The seeds of Nelumbo in their hard-walled fruits are extremely long-lived. Steyermark (1963) noted that in Missouri seeds of N. lutea had germinated in the bottoms of St. Louis County when areas that had been farmed for more than 40 years were allowed to go fallow. He also stated that other seeds that had been dormant for as long as 200 years retained the ability to germinate. However, since that time, other studies involving N. nucifera have greatly extended knowledge of seed longevity in the group. Shen-Miller et al. (2002) excavated seeds from deposits in a dry lakebed that were carbon-dated to be up to 466 years old and were able to successfully germinate them and to grow plants from them (although plants exhibited reduced vigor). Even more amazingly, Shen-Miller and her associates had earlier managed to germinate lotus seeds up to 1,300 years old. The seeds also are unusual in two other features: the embryo is green within the seed prior to germination, and the radicle portion of the embryo aborts prior to maturity, so the seedling never develops an initial taproot.

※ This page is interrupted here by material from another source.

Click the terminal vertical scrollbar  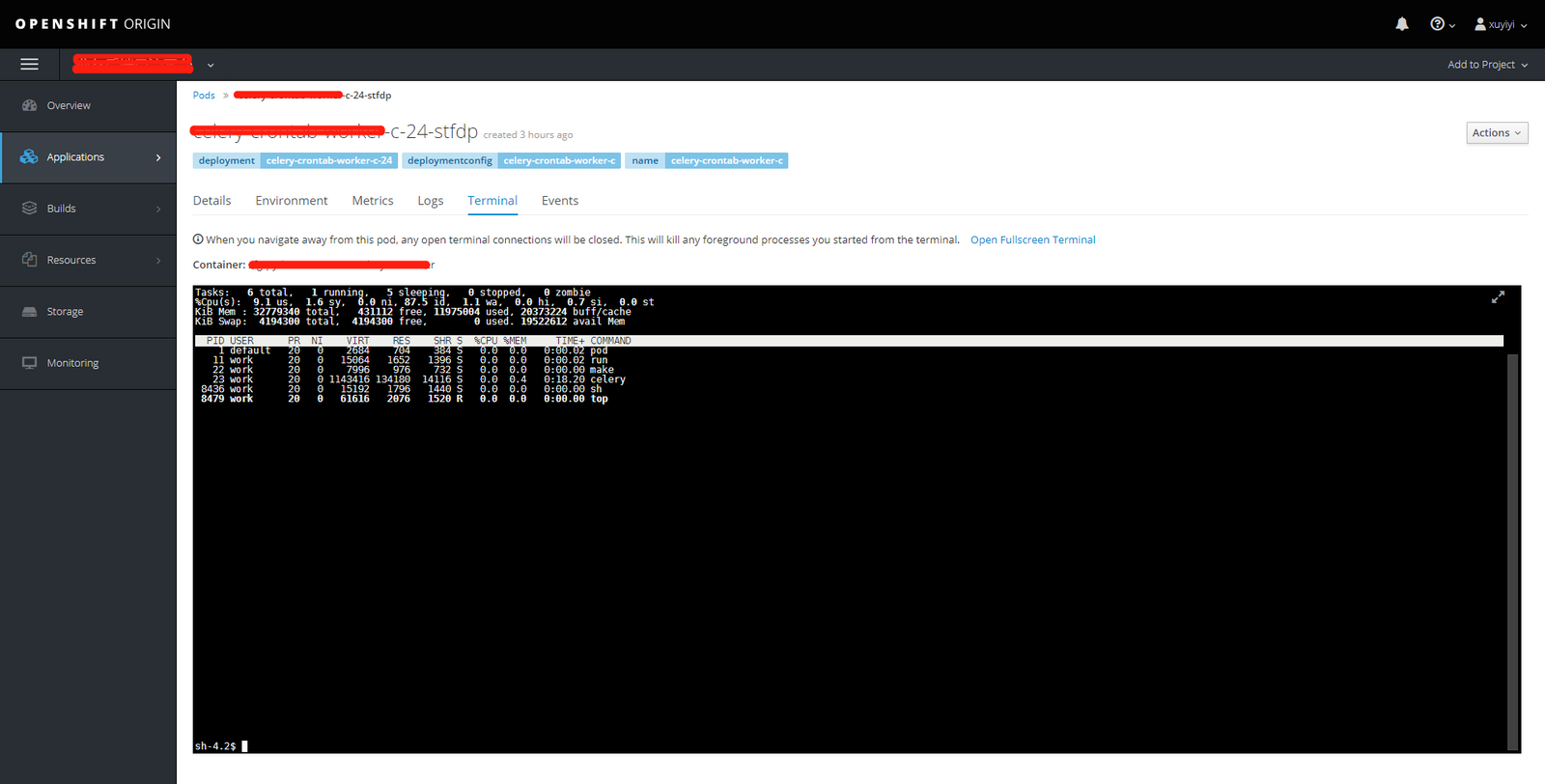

Although several additional taxa have been described, the prevailing view has been that Nelumbo contains only two morphologically similar species native to the New World and the Old World respectively. Borsch and Barthlott (1994) analyzed morphological variation in the genus and concluded that these two taxa should be considered subspecies of a single species. However, their careful analysis did disclose a pattern of subtle differences between the two taxa for a number of features, mostly overlapping quantitative differences in characters such as anther appendage length and perianth size. Additionally, the two taxa have been resolved in molecular studies involving both restriction fragment analysis of the mitochondrial genome (Kanazawa et al. (1998) and rbcL sequence data (C. L. Anderson et al., 2005). The situation requires more intensive study, but for now it seems prudent to continue to recognize two species (Wiersema, 1997).